News Station: “Hillary’s Millenial Staff Lie To Her For Fear of Losing Jobs and Social Media Perks”

News Station: “Hillary’s Millenial Staff Lie To Her For Fear of Losing Jobs and Social Media Perks”

 

The young kids that Hillary has surrounded herself with can’t get a job anywhere else. They live and die based off of their Facebook “likes”. Their entire world is based around the social network points they think they gain from bragging that they are working on a Presidential campaign. They will do nothing to put their “internet cool factor” in jeopardy.

 

To protect their fragile self-aggrandizement, they lie to Hillary and wrap her in a bubble of adulation, yes-girls and “Everything is incredible” BS in order to keep her writing the checks.

 

When reality strikes, they will eventually be sad little kids. The main rule in the Clinton Campaign is: “Never let the warden see the clouds”.

 

Hillary: Bubble-wrapped candidate

 

 

 

 

 

 

 

 

 

 

 

 

 

 

 

 

By Chris Stirewalt

 

 

HILLARY: BUBBLE WRAPPED CANDIDATE


There are bubbles, and then there is Hillary Clinton’s bubble.

 

As journalists pore over emails allegedly stolen from Clinton’s top advisor, John Podesta, we get some soundings on just how thick the walls are of the Democratic nominee’s private reality.

 

Think back to March 2015 when news broke that not only did Clinton conduct government business on a private, unsecured email account as secretary of state, but that that account was actually housed on a secret “homebrew” server at her New York home. 
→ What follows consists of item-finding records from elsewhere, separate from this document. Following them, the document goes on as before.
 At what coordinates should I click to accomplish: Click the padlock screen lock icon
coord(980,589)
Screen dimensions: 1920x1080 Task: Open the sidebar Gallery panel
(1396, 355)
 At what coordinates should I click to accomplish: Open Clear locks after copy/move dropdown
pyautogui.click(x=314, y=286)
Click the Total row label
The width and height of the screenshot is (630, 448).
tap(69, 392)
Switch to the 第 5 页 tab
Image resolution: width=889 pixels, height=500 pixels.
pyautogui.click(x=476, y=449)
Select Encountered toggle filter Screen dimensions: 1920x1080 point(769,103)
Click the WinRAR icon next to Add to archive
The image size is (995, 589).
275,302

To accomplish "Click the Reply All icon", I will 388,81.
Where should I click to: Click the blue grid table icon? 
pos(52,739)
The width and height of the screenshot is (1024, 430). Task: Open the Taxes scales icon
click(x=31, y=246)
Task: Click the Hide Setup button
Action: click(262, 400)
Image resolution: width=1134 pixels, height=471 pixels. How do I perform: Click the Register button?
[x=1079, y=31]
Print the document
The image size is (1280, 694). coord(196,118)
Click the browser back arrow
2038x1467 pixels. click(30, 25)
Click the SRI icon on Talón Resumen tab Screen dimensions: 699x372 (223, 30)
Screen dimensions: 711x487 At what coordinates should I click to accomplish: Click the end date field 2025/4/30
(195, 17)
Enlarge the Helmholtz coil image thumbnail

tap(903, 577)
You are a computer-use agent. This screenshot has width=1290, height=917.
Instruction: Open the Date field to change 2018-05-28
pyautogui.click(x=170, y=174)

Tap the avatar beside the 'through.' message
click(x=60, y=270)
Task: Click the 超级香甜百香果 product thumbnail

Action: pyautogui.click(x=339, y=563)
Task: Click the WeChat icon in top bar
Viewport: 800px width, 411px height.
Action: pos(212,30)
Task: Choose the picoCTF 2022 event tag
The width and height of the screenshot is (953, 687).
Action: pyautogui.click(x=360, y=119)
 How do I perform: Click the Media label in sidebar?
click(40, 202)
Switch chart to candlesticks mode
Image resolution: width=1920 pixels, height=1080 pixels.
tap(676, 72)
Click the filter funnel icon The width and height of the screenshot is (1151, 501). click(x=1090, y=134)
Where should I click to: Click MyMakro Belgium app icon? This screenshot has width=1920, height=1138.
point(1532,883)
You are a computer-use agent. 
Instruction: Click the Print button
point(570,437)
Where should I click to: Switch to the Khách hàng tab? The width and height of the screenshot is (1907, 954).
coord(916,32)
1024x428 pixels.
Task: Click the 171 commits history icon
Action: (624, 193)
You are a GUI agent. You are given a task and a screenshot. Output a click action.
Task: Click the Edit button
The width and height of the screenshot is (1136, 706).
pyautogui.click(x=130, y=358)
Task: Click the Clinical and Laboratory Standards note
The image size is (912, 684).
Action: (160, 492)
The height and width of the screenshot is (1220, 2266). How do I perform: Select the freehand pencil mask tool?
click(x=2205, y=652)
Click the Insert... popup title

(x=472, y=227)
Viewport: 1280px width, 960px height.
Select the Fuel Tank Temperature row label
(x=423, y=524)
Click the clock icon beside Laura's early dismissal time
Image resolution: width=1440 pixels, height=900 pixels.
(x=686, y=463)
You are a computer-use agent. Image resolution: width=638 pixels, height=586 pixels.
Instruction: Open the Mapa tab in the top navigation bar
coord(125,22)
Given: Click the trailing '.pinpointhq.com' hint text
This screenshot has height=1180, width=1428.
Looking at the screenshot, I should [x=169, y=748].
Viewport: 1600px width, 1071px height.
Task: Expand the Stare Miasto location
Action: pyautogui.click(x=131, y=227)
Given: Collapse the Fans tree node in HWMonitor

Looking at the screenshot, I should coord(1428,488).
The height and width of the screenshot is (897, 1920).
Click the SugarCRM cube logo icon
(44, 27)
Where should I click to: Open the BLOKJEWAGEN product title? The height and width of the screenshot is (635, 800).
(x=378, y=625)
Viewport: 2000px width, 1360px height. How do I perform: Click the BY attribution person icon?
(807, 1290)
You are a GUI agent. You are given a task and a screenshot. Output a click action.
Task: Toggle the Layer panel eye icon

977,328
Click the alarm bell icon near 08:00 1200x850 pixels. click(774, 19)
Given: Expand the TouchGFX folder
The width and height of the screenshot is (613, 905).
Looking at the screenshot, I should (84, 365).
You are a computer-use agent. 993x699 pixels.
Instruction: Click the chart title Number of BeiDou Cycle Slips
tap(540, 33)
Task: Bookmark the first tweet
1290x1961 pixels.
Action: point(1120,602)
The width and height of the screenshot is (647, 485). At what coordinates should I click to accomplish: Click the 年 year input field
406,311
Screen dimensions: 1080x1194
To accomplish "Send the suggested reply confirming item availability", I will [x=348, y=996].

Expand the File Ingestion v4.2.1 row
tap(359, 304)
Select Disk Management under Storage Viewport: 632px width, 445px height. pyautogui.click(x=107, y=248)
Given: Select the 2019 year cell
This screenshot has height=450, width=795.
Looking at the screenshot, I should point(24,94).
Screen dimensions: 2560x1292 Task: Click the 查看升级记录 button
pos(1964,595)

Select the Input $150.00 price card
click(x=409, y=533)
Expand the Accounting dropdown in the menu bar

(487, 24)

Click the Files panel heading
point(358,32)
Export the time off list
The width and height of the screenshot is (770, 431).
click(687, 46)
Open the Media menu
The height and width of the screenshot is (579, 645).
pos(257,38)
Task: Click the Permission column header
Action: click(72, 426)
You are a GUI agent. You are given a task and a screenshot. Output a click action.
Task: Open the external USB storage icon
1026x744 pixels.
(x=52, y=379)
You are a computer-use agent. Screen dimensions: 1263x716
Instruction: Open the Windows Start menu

Worst, Clinton had actually set up the server in advance of her confirmation with the unmistakable intent to avoid prying eyes and federal records laws.

 

We’ve grown accustomed to these facts, but as the story was breaking it looked like it could be a devastating blow to Clinton, who had still not yet officially announced her second presidential run.

 

In what is purportedly an exchange between Podesta and another top Clinton adviser, Neera Tanden, the two commiserate about the handling of the server scandal.

 

A disbelieving Tanden allegedly wrote to Podesta to express her frustration with Cheryl Mills, a legal adviser to Clinton since the days of her husband’s impeachment: “This is a cheryl special. Know you love her, but this stuff is like her Achilles heal. Or kryptonite. she just can’t say no to this sh–. Why didn’t they get this stuff out like 18 months ago? So crazy.”

 

Podesta wrote back: “Unbelievable.”

 

“I guess I know the answer,” Tanden responded. “They wanted to get away with it.”

Good advisers are skilled at telling politicians the things they don’t want to hear. In Clinton’s case it was this: you broke the rules, mishandled national security information and are caught. You cannot brush this away. You cannot sidestep.

 

Because there was no one around Clinton who was apparently willing to tell her that she had to face facts and come clean about her secret server, the problem dragged on and became so much worse for her. 

And it all goes back to that impulse in Clinton World: “They wanted to get away with it.”

 

The nature of what “it” is has changed over the decades, but at the core, the Clintons’ problems often relate to a desire to cut corners and get their way without paying the price.

 

The price here would have involved a public embarrassment when archives officials first requested Clinton’s emails. She would have had to say what she did and offer some rationale for it, and something that cut closer to the bone than her laughable lines about “convenience.”

 

It’s not unreasonable to imagine that Clinton gave away 30 points on favorability and trustworthiness because of her refusal to show even a little contrition and forthrightness.

 

Republicans know just what we’re talking about here as they watch their nominee close the campaign with a weeks-long fight with women who accuse him of various kinds of misconduct ranging from cruelty to sexual assault. Trump never tried to address the matters in a contrite, earnest way, but has just kept battering.

 

Presumably he too has found a group of advisers that tell him he’s right even when all available evidence suggests otherwise.

 

It’s more than a little unseemly to be looking through somebody’s electronic garbage to find private conversations as we are doing with Podesta’s emails. But there are real concerns here.

 

Politics draws big egos and big egos often prefer to be surrounded by sycophants. The consequences of that conduct in politics can be devastating to campaigns. The consequences in government to such airless cocoons of ego protection can be truly disastrous for the country.